Records drawn from a dataset:
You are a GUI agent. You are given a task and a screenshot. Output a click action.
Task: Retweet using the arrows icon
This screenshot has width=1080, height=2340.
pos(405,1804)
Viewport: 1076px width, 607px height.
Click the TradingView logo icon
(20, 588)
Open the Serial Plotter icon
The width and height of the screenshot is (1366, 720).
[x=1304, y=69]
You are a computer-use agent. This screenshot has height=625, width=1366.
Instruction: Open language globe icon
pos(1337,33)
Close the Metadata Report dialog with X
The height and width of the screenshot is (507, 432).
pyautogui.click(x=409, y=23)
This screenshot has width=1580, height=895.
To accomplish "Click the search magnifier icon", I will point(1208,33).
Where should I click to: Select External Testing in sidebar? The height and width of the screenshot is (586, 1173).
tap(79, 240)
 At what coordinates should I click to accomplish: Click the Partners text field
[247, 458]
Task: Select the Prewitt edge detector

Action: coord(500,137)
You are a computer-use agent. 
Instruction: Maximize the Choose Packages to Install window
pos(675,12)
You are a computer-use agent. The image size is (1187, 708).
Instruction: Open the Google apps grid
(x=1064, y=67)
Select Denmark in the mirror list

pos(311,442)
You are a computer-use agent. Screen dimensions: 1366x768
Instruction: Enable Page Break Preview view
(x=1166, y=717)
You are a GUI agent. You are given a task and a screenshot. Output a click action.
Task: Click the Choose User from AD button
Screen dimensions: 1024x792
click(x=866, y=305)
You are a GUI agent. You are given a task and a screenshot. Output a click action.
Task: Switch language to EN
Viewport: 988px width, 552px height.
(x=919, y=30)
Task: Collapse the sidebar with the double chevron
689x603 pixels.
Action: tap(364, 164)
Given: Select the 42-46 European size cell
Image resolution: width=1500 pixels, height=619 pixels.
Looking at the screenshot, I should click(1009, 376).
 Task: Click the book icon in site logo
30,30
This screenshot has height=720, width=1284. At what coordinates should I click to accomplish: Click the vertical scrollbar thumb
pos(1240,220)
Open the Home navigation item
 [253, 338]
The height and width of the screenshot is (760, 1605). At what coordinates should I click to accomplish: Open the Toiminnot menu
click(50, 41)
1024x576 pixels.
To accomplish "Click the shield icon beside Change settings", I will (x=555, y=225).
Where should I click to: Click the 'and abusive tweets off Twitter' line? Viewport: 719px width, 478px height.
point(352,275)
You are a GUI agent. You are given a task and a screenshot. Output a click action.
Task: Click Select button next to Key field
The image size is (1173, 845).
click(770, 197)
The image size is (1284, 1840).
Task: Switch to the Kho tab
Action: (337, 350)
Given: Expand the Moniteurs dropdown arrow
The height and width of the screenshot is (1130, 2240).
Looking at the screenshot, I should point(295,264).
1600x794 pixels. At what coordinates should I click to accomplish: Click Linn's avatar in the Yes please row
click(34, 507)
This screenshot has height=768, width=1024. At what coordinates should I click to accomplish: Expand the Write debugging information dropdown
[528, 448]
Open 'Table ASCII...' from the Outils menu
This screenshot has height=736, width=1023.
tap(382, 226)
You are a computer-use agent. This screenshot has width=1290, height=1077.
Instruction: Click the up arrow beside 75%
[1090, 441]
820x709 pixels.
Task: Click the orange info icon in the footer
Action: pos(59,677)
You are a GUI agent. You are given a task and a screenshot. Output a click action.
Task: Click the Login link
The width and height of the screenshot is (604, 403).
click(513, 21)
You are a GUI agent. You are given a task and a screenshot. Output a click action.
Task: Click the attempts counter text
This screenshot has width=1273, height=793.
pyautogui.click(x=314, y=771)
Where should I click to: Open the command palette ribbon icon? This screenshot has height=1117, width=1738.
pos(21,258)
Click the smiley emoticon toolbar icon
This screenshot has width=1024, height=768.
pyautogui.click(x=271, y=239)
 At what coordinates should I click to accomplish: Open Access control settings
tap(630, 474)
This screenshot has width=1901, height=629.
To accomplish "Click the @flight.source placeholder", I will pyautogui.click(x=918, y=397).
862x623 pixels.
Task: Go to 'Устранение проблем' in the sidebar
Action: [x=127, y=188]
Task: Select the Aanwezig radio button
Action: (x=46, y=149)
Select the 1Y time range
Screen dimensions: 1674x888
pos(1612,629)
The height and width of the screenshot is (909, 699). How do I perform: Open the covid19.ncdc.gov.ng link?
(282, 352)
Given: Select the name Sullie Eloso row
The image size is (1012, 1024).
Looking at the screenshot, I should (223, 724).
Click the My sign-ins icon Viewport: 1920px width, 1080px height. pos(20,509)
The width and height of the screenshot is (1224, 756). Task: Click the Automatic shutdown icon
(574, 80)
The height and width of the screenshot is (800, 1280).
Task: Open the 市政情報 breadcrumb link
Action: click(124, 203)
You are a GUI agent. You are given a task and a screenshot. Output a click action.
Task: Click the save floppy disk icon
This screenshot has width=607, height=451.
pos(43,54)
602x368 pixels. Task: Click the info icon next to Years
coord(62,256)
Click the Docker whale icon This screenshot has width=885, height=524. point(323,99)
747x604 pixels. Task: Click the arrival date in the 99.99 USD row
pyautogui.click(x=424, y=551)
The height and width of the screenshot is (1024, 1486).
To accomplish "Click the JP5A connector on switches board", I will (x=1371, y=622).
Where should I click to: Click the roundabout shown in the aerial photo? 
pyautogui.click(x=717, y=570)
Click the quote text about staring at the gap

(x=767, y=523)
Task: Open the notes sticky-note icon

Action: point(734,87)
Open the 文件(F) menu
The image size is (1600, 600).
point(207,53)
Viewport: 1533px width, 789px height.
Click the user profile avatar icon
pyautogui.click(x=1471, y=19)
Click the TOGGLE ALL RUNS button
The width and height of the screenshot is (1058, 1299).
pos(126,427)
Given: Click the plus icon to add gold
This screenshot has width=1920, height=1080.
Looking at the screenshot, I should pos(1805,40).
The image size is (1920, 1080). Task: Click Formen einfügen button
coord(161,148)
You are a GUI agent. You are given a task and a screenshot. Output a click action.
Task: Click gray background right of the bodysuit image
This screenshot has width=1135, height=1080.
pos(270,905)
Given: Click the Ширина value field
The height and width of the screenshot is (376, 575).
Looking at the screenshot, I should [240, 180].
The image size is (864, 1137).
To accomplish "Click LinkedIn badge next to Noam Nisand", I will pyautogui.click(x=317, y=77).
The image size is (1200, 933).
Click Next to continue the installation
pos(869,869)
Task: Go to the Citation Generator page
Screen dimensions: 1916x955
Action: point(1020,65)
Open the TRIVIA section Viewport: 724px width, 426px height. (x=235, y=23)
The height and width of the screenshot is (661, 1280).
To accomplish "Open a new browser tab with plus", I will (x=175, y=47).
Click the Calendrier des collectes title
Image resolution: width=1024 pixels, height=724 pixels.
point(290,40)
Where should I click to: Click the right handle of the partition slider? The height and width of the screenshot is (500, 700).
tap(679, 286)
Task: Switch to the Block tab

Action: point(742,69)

Your assignment →
Going through the data, count each line where the word "plus" appears, and state only the total.

Solution for this task →
2